Théâtre/débat

Voir la violence autrement

d'Lëtzebuerger Land vom 22.11.2019

« Je conseille à tous les journalistes de voir le violence sur scène ou dans la littérature avant d’en écrire une ligne », dit Florence Aubenas mercredi au Grand Théâtre, lors d’un débat avec le metteur en scène Julien Gosselin, qui présente ce week-end son cycle Don DeLillo en ouverture de la programmation sur la violence des Théâtres de la Ville. Aubenas est grand reporter, a travaillé pour Libération en zones de guerre – du Rwanda en passant par les Balkans jusqu’en Irak, où elle fut prise en otage durant quatre mois – et est actuellement au Monde, pour lequel elle a accompagné le mouvement des gilets jaunes. Son livre-témoignage sur la vie des plus démunis, Le Quai de Ouistreham, vient d’être adapté pour le cinéma par Emmanuel Carrère. Elle connaît, pour l’avoir vécue, la violence sociale de la pauvreté et celle, physique, d’une guerre. « Le réel est beaucoup moins angoissant que sa représentation, raconte-t-elle. En situation de guerre, la vie est plus forte, plus tranchée ». Elle assure n’avoir pas de séquelles de sa prise d’otage, parce que c’était ailleurs, loin de son quotidien, alors qu’elle a vu des vies brisées par un licenciement, voire même un divorce en France.

« Moi-même, je suis tétanisé par la moindre violence », estima, pour sa part, le metteur en scène Julien Gosselin, qui pourtant en parle sans cesse dans ses spectacles hors normes (le cycle DeLillo dure presque dix heures lorsqu’il est présenté d’affilée). « La littérature est le seul mode de transformation de la violence, sans mettre les gens face à l’horreur. » Ce grand lecteur adapte ce qui l’émeut, « j’amène mes propres larmes sur un texte et parfois les acteurs ne pleurent pas avec moi. Un spectacle est un nœud à l’intérieur de plusieurs personnes. »

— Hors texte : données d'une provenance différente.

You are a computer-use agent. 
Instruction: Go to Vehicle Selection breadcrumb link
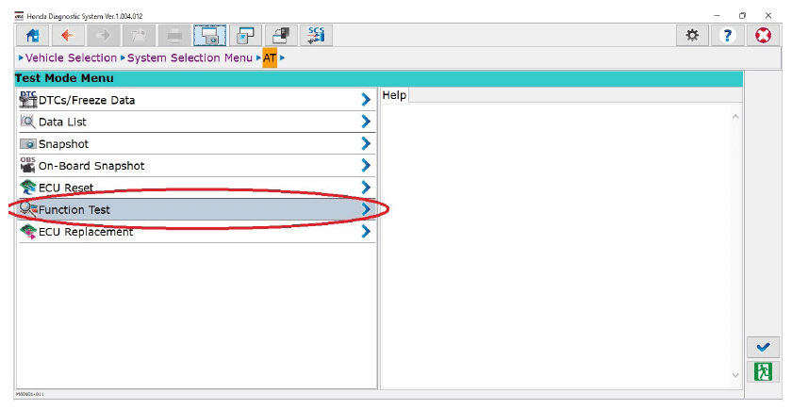[71, 58]
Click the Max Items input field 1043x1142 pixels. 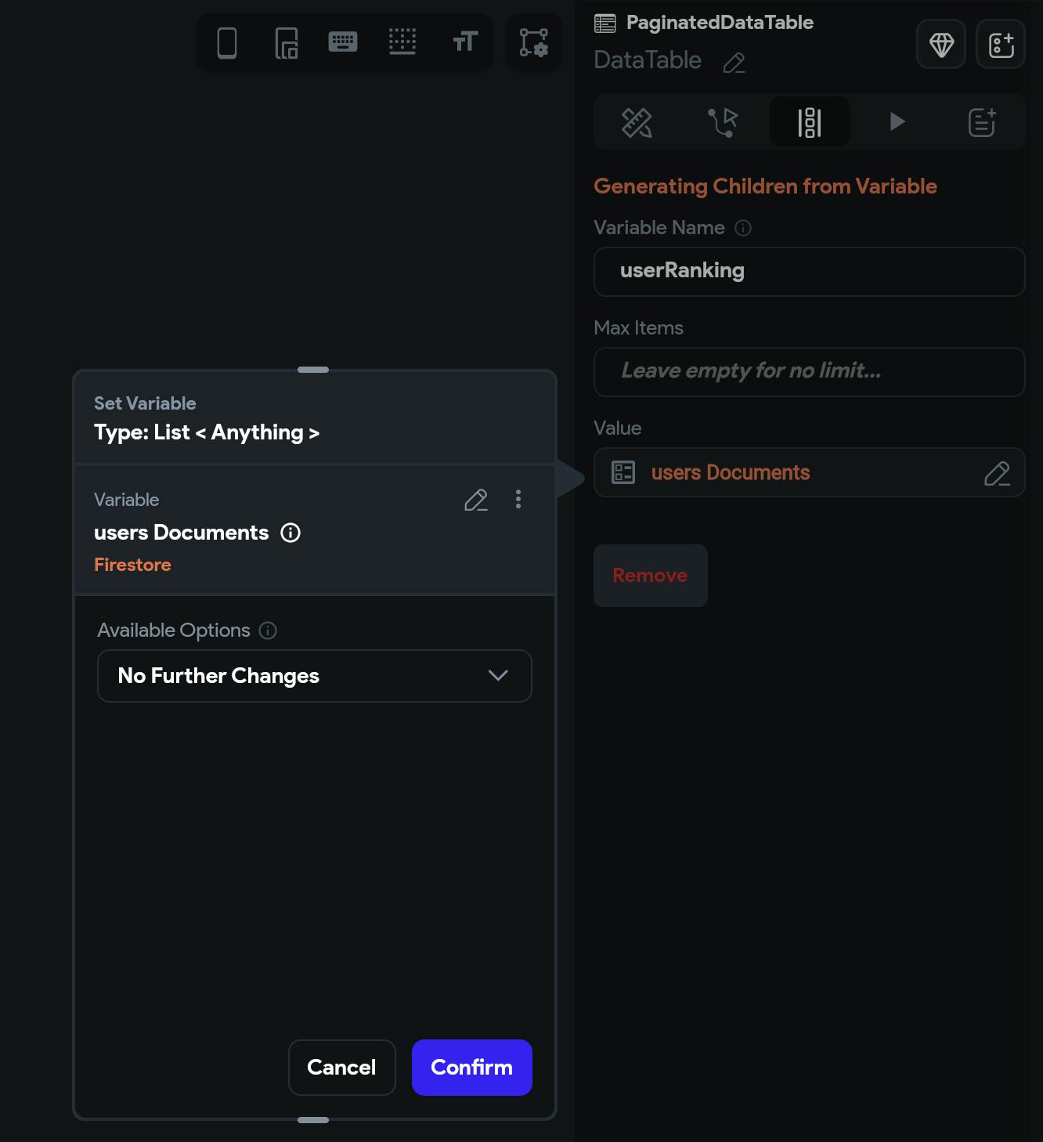tap(809, 372)
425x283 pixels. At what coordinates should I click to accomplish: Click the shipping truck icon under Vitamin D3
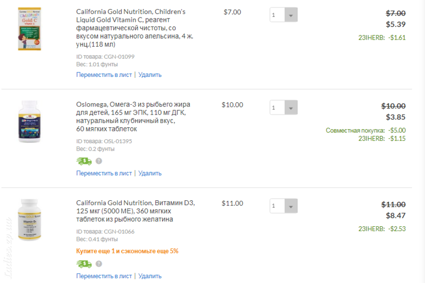84,264
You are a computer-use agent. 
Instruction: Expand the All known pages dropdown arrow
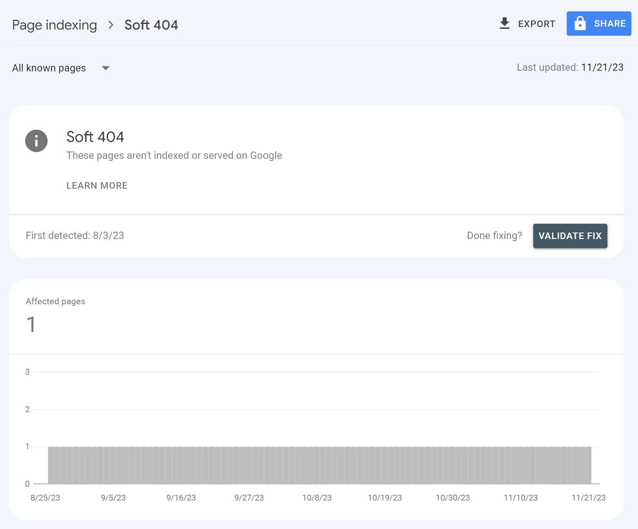pyautogui.click(x=106, y=68)
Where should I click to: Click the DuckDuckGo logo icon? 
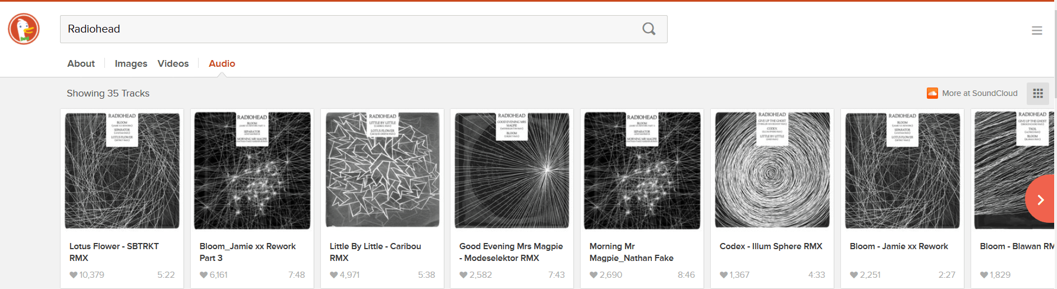click(x=24, y=29)
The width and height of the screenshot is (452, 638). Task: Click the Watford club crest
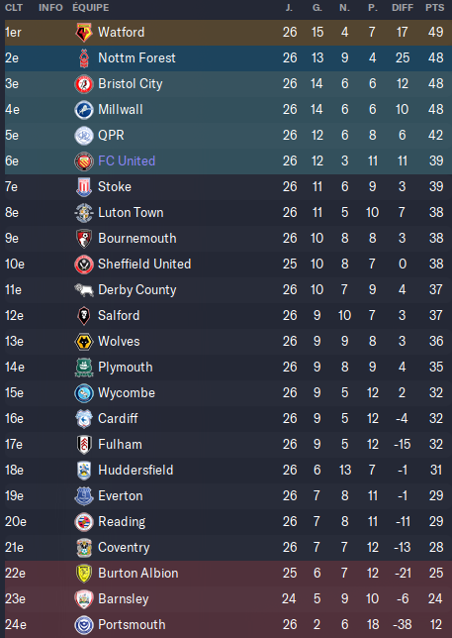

En presque deux heures d’échanges, ce débat entre Florence Aubenas et Julien Gosselin fut une démonstration magistrale de la beauté de l’intelligence, la première écrivant le réel et le deuxième tentant de le représenter et les deux ayant une grande curiosité pour le travail de l’autre. Et le monde qui les entoure. Entre l’écriture concrète du journalisme et l’abstraction du théâtre, cet art éphémère de la parole, les questionnements sont souvent les mêmes. « Un journaliste, dit Aubenas, ne doit jamais s’adonner à la jouissance de l’horreur », voilà une des règles qu’elle s’est données dans son code de conduite personnel. Et de regretter qu’aujourd’hui, les médias « recrutent des jeunes sans jamais avoir le temps de les former. Un jeune journaliste doit savoir tout faire tout de suite. On embauche des ‘techniciens’ qui sont obligés d’être opérationnels dès le premier jour. » Ces journalistes vont faire des interviews « de techniciens », bien faits, mais « qui ne vont jamais faire bouger les lignes ». Cela résonne particulièrement au Luxembourg en ce moment, où l’indépendance des médias est de plus en plus souvent mise en cause. Une autre forme de violence.

Le cycle Don DeLillo par Julien Gosselin et sa troupe Si vous pouviez lécher mon cœur se déroule en trois soirées de trois heures chacune, jeudi 21 novembre (Joueurs), vendredi 22 (Mao II) et samedi 23 (Les noms), toujours à 20 heures au Grand Théâtre.